Challenges of a Maturing Market in the 2010s

Localization has certainly helped KFC fare better in China than it otherwise would have. But KFC China has lately experienced a difficult few years of uneven growth due to intensifying competition, rising labor costs, and growing health-consciousness among Chinese consumers. Figure 2 above shows how KFC gradually lost market share over the late-2000s and 2010s. The increasingly mature Chinese fast-food market meant that, compared to 2005, KFC experienced more fallout and took longer to recover from major food safety scares regarding chicken-growth hormones in late 2012, another avian flu outbreak in mid-2013, and suppliers that delivered expired meat in late 2014.

As a result, same-store sales for Yum Brands’ China Division (of which KFC represented around 75% of the operating profit) declined 13% in 2013, 5% in 2014, and 4% in 2015. Yum attributed this dip to short-term consumer concerns, and demonstrated its long-term commitment to the China market by continuing to open hundreds of new stores each year.

KFC China’s fortunes began to turn around in 2016, when Yum China spun off from Yum Brands to focus entirely on the continued expansion of KFC and other restaurant concepts in the China market. Its current strategy is to aggressively expand into fourth-tier or even smaller cities with populations of around 2.5 million people or fewer—where costs are low, incomes are rising fast, and its brand retains greater consumer appeal because it’s still considered novel.

This focused approach to China reaped dividends. KFC China’s same-store sales stopped declining and instead grew 3% in 2016 and 5% in 2017. In 2017, Yum China recorded revenue growth from $4.7 billion to $5 billion on the back of 408 new store openings (with a 9% increase in system sales). Last year, KFC also decided to go more upscale and opened KPRO in Hangzhou, a restaurant that offers healthy premium food aimed at affluent young professionals and hipsters rather than families with children.

But gone are the halcyon days when KFC sat atop the Chinese fast-food chain. Figure 3 below compares the last three years of KFC China revenues. It’s clear that KFC’s revenue as a proportion of total industry revenue has declined but looks to be stabilizing. So, while KFC will likely continue to record absolute year-on-year growth, a mature market and new entrants mean that it is unlikely to experience much improvement in its market share.

Figure 3. KFC’s Market Share in China Is Likely Stabilizing
Note: China industry revenues have been converted from RMB at annual average exchange rates.
Sources: Company reports; Wind.

Seen in the context of 40 years of reform and opening—during which KFC transformed from an expensive novelty to a market trailblazer to a localization pioneer to a first-among-many-equals in an intensely competitive industry—the latest spin-off of Yum China seems to simply signify the increasing, and perhaps inevitable, convergence of Chinese and American business.

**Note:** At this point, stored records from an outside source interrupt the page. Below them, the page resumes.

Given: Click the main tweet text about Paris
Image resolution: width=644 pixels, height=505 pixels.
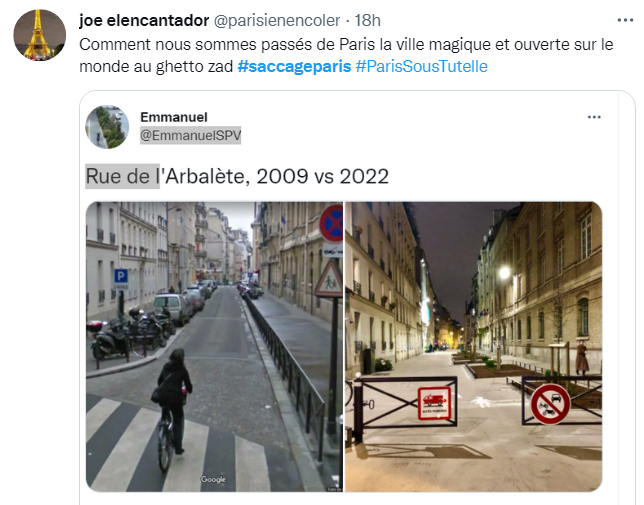Looking at the screenshot, I should tap(346, 55).
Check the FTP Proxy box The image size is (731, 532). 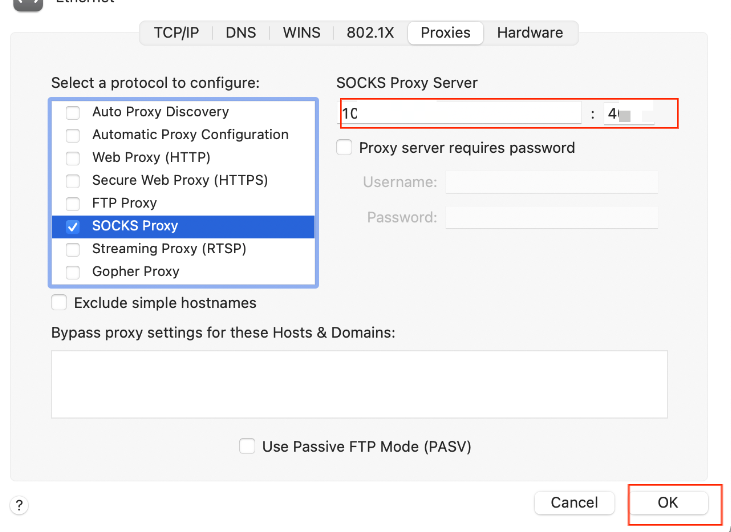[73, 203]
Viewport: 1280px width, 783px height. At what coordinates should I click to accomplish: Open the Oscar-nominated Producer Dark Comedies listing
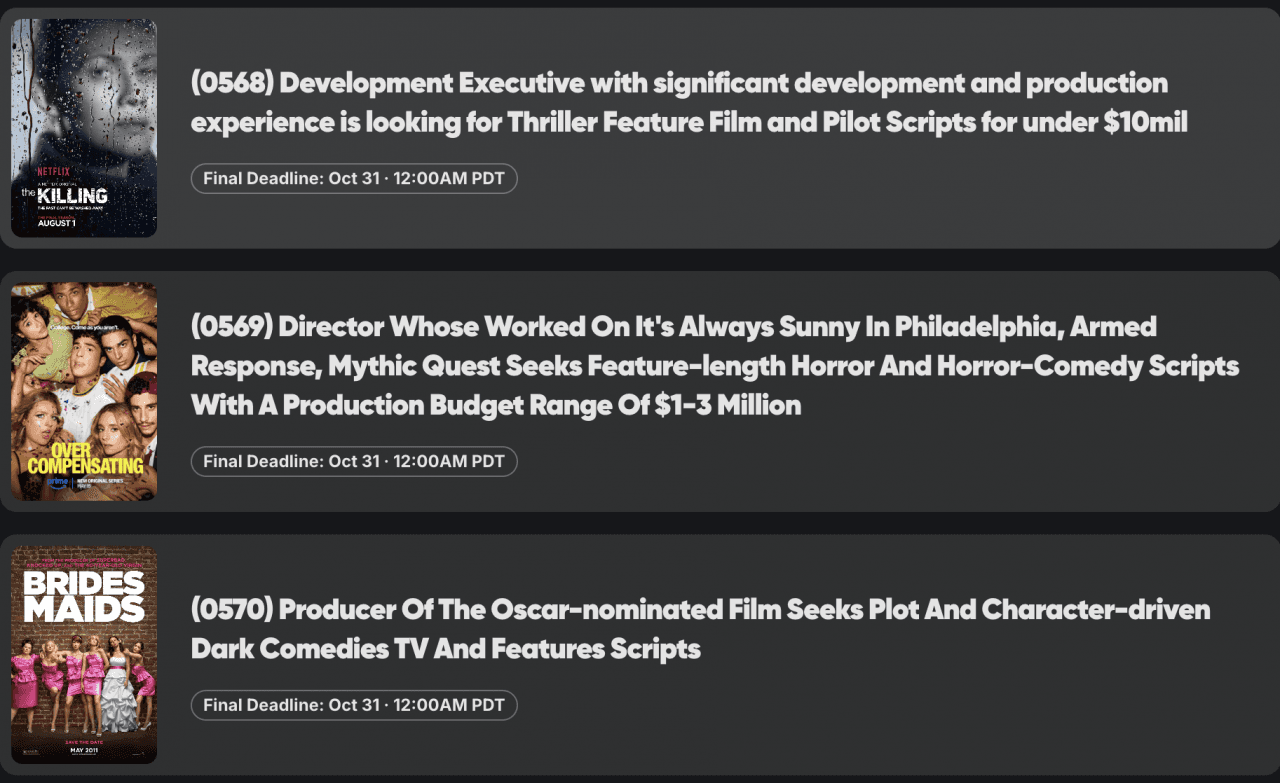tap(700, 629)
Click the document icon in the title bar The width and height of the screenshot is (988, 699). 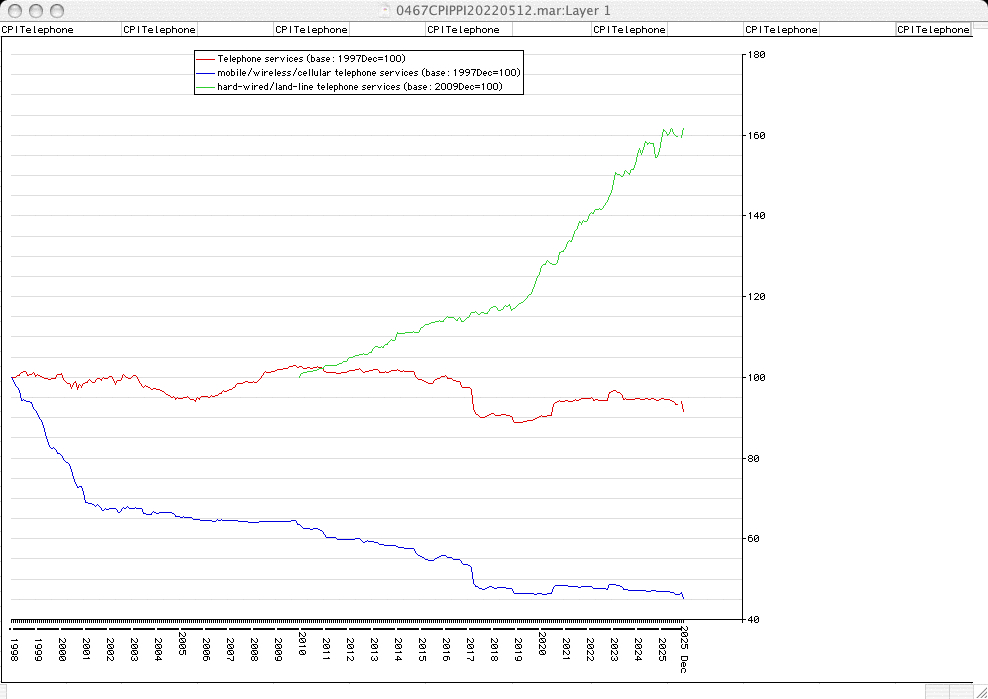[384, 10]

KFC’s success in China must also be couched in the successful policies associated with reform and opening. China’s fast-food market would not be as developed without opening to KFC, and KFC’s business would not be as profitable without entering China. Trailblazers like KFC imported to China best practices on how to manage a restaurant chain, build a nationwide supply chain, and maintain high levels of customer service and dining experience. KFC also showed other American restaurants—like McDonald’s—that China’s market was possible to crack.